I have seen both a Squat and a Hrud army... Squat army at our local clubs annual 40k tournament 2 years back, using marines with inquisition allies, he even had a land train!!!

Hrud i have seen on BolS battle report videos, but due to all the nerdrage, i tend to try and avoid that site now...


----------



## Zion (May 31, 2011)

Dark Mechanicus has been on my list to do for a long while but I haven't found an army book that "feels" right to do them in yet.


----------



## Wax (Jan 6, 2010)

Not exactly what we're talking about, but I've seen a guy who uses Skaven with lasguns as his IG army.


----------



## SavageConvoy (Sep 21, 2011)

Makes Ratlings and Ratling Guns a bit more fitting if you ask me.


----------



## Tim/Steve (Jan 25, 2009)

Best army I've ever seen was a ratling Napoleonic army: all models were based off the 5 ratling sniper models but all had been converted. He had redcoats to be his guardsmen, green jackets as ratlinigs (riflemen) and blue coated artillerymen (with cannons as missile launchers.. either firing solid shot or grapeshot).

It looked simply amasing and needed WotR movement trays to move (since there were no tanks and relatively few upgrades) but wasn't that effective... oddly it didn't seem to bother him, his opponent's or anyone else who happened to see the army: being that awesome was win enough by itself


----------



## Orochi (Jan 28, 2009)

Saw a 'Ghost' Army that used Daemons as it's codex.

And a Mutant army that used Codex Tyranids.


----------



## Loli (Mar 26, 2009)

Alot of it depends upon your desired count as, finding a codex that woukd represent said count as well, your modeling ability, time etc.

There are various count as i would love to try. I want a Cavalry Space Marine army all on horseback with lances, but ive now practicly given up on that since im yet to find a codex i.could properly do this for and would only get away with it for modelling ourposes -still on the look out for a dex i could do this properly-
Another i want is Adeptus Mechanicus -want this more than anything- but again im yet to find a codex i think achieves this, plus im not the best modeller and to do this would require skill i dont have. It varies from oerson to person as to why you may not see a count as that you want to do.

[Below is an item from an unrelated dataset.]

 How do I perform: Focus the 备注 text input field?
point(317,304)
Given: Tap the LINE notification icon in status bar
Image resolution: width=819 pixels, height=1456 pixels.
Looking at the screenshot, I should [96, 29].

But there a numerous good count as armies out there


----------



## Words_of_Truth (Sep 20, 2007)

I've always wanted an exodite army, but never really got around to it.


----------



## Giant Fossil Penguin (Apr 11, 2009)

I've always hankered after an 'Imperial Daemons' army, but I've no idea what would Counts-as what, although the Daemons 'dex is at least an obvious base.
I wonder if it's possible to do a Chaos Eldar army, or if a current 'dex would allow for a Harlequin Troupe (as opposed to using the old list)?
What's the Xenos race that uses shadows as weapons? Now _that_ would be a sweet Counts-as army!

GFP


----------



## demonlord24 (Feb 9, 2012)

I've seen a Pre heresy Thousand sons army. Not sure if very rare, but still. I've also seen one guy at my hobby shop do Luna Wolves using Space Wolves codex.


----------



## Samules (Oct 13, 2010)

Giant Fossil Penguin said:


> I've always hankered after an 'Imperial Daemons' army, but I've no idea what would Counts-as what, although the Daemons 'dex is at least an obvious base.
> I wonder if it's possible to do a Chaos Eldar army, or if a current 'dex would allow for a Harlequin Troupe (as opposed to using the old list)?
> What's the Xenos race that uses shadows as weapons? Now _that_ would be a sweet Counts-as army!
> 
> GFP


Chaos eldar could be done with the eldar dex with storm guardians as troops with different warlock powers representing different god devotions. (Enhance for increased weapon skill for khorne or for slaneesh with the increased initiative, destructor for the improved sorcerey of Tzeench, conceal for the noxious cloud of Nurgle and embolden for chaos glory) Harlequins could be done fairly easily with DE using harlequins and witches with the drugs representing something similar to the wood elf shadow dances of loec though I'm not sure how power from pain would be justified.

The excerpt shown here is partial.